Opportunities from dislocations
Credit imbalances combined with diminishing market liquidity are creating asset mispricings and opportunities. This is particularly true in the middle market, where opportunistic investors may be able to reap the benefits as more and more companies face financing gaps. Highly levered companies will need to recalibrate to the reality of slower growth and more constrained demand for their products, and this adjustment process will be disruptive. While some companies with covenant-lite/covenant-loose structures may have an extended runway to cope with an evolving competitive landscape, a significant number of highly levered businesses will be challenged to catch up to their capital structures (and to stretched purchase valuations). Some may succeed in meeting their future obligations, but we expect many will need to restructure.

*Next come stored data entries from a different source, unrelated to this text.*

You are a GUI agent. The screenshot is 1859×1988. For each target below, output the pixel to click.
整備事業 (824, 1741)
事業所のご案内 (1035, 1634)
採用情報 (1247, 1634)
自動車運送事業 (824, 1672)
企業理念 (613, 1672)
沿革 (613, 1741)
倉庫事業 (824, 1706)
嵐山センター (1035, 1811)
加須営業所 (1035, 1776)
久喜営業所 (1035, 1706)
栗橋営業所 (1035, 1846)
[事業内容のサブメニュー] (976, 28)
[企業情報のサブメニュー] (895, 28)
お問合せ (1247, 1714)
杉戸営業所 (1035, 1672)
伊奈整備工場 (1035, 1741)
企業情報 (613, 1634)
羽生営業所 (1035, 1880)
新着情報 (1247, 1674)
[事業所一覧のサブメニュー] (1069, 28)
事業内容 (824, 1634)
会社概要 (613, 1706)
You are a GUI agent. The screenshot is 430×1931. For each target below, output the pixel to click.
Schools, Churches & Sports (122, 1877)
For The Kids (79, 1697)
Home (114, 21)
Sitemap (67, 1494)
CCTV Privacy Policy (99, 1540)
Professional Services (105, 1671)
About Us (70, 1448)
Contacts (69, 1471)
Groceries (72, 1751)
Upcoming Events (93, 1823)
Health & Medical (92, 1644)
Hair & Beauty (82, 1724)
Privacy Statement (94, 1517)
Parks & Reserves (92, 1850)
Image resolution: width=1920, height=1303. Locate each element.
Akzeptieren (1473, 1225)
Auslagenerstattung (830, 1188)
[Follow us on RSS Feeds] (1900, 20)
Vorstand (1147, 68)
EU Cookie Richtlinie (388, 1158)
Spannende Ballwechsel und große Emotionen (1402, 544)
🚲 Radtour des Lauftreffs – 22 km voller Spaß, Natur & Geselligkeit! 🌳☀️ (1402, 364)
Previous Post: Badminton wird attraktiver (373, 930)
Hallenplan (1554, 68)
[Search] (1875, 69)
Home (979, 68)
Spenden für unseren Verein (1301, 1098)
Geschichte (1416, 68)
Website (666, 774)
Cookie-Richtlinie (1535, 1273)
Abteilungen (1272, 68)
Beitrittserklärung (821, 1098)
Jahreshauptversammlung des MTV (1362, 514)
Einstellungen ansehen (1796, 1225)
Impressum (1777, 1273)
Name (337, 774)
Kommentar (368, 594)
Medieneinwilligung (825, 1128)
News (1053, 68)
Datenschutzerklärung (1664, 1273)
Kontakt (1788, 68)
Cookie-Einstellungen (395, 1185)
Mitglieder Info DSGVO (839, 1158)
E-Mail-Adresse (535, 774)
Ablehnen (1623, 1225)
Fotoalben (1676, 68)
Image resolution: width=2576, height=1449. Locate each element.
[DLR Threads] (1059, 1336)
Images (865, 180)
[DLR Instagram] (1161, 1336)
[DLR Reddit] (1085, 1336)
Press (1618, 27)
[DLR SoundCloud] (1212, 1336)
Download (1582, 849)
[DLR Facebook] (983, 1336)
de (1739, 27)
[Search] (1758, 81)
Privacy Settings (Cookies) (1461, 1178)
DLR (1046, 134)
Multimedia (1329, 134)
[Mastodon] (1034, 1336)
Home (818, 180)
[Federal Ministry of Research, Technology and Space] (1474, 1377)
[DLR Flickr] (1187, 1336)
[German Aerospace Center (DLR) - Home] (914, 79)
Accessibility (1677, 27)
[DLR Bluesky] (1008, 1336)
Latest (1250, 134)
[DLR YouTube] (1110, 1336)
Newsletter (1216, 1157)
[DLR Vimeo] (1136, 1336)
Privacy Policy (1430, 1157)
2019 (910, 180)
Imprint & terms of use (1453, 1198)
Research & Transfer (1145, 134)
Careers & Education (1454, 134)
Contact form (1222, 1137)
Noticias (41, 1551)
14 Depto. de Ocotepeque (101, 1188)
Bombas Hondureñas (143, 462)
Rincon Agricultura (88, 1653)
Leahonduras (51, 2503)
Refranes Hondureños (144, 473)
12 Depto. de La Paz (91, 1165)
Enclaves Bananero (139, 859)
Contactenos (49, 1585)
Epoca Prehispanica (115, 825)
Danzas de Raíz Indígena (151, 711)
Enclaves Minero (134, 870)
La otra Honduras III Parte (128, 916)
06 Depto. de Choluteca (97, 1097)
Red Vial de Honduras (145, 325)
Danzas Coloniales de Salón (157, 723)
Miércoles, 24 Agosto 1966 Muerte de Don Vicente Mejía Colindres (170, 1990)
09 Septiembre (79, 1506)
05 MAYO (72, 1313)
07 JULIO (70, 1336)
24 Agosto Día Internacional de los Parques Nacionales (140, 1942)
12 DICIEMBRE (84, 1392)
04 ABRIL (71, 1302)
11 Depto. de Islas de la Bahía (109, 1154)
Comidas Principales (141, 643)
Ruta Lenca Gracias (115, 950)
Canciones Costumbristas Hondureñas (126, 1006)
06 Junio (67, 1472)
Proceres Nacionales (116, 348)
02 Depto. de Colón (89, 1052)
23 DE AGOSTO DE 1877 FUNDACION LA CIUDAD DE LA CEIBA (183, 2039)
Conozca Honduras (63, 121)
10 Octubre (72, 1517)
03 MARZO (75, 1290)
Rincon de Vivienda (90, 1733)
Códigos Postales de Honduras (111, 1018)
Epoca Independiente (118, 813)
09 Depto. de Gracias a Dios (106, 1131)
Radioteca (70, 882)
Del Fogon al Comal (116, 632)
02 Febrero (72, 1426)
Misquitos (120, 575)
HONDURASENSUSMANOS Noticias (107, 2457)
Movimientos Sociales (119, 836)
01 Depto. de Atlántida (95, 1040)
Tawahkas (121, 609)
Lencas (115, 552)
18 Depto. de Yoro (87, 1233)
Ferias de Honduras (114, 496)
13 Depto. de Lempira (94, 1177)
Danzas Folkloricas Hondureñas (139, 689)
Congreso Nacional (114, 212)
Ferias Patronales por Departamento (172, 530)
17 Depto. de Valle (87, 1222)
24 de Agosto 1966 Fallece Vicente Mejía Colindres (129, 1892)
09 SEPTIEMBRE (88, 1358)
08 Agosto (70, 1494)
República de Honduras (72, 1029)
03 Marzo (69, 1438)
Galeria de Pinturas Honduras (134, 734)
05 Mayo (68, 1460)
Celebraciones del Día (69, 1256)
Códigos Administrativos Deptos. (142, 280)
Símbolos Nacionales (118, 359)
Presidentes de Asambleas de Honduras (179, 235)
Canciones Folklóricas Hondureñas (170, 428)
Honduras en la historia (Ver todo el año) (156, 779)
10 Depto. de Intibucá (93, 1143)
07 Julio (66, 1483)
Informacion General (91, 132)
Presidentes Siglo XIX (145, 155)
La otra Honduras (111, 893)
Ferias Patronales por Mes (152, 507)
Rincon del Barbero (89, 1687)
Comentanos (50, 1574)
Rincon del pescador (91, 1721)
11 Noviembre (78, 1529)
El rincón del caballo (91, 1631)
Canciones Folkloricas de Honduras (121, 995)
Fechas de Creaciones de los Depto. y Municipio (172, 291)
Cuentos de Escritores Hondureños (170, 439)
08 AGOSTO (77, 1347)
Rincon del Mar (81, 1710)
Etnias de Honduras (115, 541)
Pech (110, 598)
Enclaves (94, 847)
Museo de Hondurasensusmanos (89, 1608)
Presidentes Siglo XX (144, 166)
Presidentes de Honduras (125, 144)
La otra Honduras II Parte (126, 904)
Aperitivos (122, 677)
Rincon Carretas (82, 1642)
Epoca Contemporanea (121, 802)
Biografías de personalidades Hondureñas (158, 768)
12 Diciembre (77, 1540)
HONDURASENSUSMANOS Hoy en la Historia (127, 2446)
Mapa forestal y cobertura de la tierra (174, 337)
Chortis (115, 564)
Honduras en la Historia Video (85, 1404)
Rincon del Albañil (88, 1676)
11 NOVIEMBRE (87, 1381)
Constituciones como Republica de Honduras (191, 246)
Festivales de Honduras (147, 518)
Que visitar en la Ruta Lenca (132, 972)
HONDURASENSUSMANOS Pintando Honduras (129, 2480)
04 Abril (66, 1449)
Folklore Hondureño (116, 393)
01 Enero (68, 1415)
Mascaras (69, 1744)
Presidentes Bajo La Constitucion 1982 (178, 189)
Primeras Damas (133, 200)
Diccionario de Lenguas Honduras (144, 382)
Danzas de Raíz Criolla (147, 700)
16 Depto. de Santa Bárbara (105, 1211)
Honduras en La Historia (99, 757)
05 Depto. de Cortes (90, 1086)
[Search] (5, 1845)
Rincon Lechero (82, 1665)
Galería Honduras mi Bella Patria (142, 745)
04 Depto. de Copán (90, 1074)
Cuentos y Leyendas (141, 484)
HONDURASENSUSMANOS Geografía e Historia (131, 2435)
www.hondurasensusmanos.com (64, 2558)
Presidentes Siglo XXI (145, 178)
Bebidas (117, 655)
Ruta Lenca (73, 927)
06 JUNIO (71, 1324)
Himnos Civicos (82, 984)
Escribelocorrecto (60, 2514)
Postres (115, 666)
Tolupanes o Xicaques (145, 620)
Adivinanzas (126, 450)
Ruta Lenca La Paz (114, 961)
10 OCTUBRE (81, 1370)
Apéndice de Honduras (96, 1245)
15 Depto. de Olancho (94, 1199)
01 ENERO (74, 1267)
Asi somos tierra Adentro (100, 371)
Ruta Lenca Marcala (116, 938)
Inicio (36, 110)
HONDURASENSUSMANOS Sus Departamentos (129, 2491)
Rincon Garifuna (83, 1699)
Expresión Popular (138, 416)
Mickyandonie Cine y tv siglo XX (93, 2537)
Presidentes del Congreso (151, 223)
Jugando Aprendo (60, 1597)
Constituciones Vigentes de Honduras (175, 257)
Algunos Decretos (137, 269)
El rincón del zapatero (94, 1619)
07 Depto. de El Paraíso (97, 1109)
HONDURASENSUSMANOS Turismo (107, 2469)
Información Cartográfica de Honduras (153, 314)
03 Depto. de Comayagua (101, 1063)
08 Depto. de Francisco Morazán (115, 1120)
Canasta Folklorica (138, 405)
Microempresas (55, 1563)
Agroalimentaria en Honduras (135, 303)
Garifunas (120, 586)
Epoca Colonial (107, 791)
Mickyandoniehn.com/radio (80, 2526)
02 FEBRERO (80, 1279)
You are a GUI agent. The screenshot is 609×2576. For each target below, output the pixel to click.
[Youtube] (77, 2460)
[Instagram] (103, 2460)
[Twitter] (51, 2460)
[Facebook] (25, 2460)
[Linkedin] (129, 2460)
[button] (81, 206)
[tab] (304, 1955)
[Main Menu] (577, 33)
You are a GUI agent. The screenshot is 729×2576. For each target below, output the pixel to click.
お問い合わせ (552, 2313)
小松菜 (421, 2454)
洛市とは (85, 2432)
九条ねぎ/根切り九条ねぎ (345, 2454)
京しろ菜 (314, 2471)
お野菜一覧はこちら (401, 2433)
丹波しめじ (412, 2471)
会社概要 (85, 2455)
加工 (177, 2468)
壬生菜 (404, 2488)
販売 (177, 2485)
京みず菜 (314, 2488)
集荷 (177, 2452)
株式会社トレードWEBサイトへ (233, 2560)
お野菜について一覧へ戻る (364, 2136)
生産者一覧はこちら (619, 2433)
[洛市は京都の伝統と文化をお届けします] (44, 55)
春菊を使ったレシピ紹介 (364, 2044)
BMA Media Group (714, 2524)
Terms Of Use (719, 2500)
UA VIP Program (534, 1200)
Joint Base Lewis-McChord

While energy and metals and mining companies receive more attention today, we also see opportunities to invest in dislocated credit in chemicals, retail and consumer products, aerospace and defense as well as telecom and media. The factors that have led to stress in these sectors include aggressive corporate behavior, competition from stronger and better capitalized companies, changing supply chain and consumer spending dynamics, technological innovation, regulatory changes, sequestration and geopolitical tensions. In addition, opportunities in Europe emanate from tepid economic growth, a banking industry that is adapting to a new regulatory regime and from legacy, suboptimal restructurings. Lastly, while private credit markets have lagged public markets in repricing risk due to the relative lack of transparency and its “mark to model” characteristics, we are increasingly seeing opportunities to provide rescue financings – i.e., provide capital to situations where there are acute financing gaps and where we believe we can negotiate more attractive terms.
As investors move outward along the risk spectrum and look toward distressed and opportunistic credit as a source of higher return potential in a low yield world, we offer the following guardrails: 1) Focus on companies that will be able to withstand an economic slowdown, 2) take a conservative approach to valuation assumptions and 3) strictly adhere to the absolute priority rule (in which senior creditors are paid in full before junior claimants receive anything). Investors should take a tactical investment approach focusing on situations where creditors’ rights are well defined by strong covenants and where risks are measurable and manageable.

Our approach
The appraisal of the risk/reward characteristics of an investment is an ongoing, iterative process. PIMCO’s focus on downside risk management in dislocated credit markets is expressed through an emphasis on senior fixed income investments that have an attractive high initial cash current yield; this helps accelerate the return of invested capital and enhances the ability to achieve successful outcomes. Our due diligence includes a thorough evaluation of a company’s on- and off-balance-sheet assets and liabilities (including environmental, pension, tax, legal and regulatory), factors that have led to a period of dislocation and potential recovery, determination of unlevered cash flows under different scenarios and an assessment of intrinsic value. In addition, a key element of our process is the collaboration of senior PIMCO professionals in corporate credit; we believe the integration of micro fundamentals with a macro view and the extended insights from across PIMCO’s specialist desks are important for risk pricing, risk sizing and exit strategies.

Sai S. Devabhaktuni is PIMCO's head of corporate distressed portfolio management.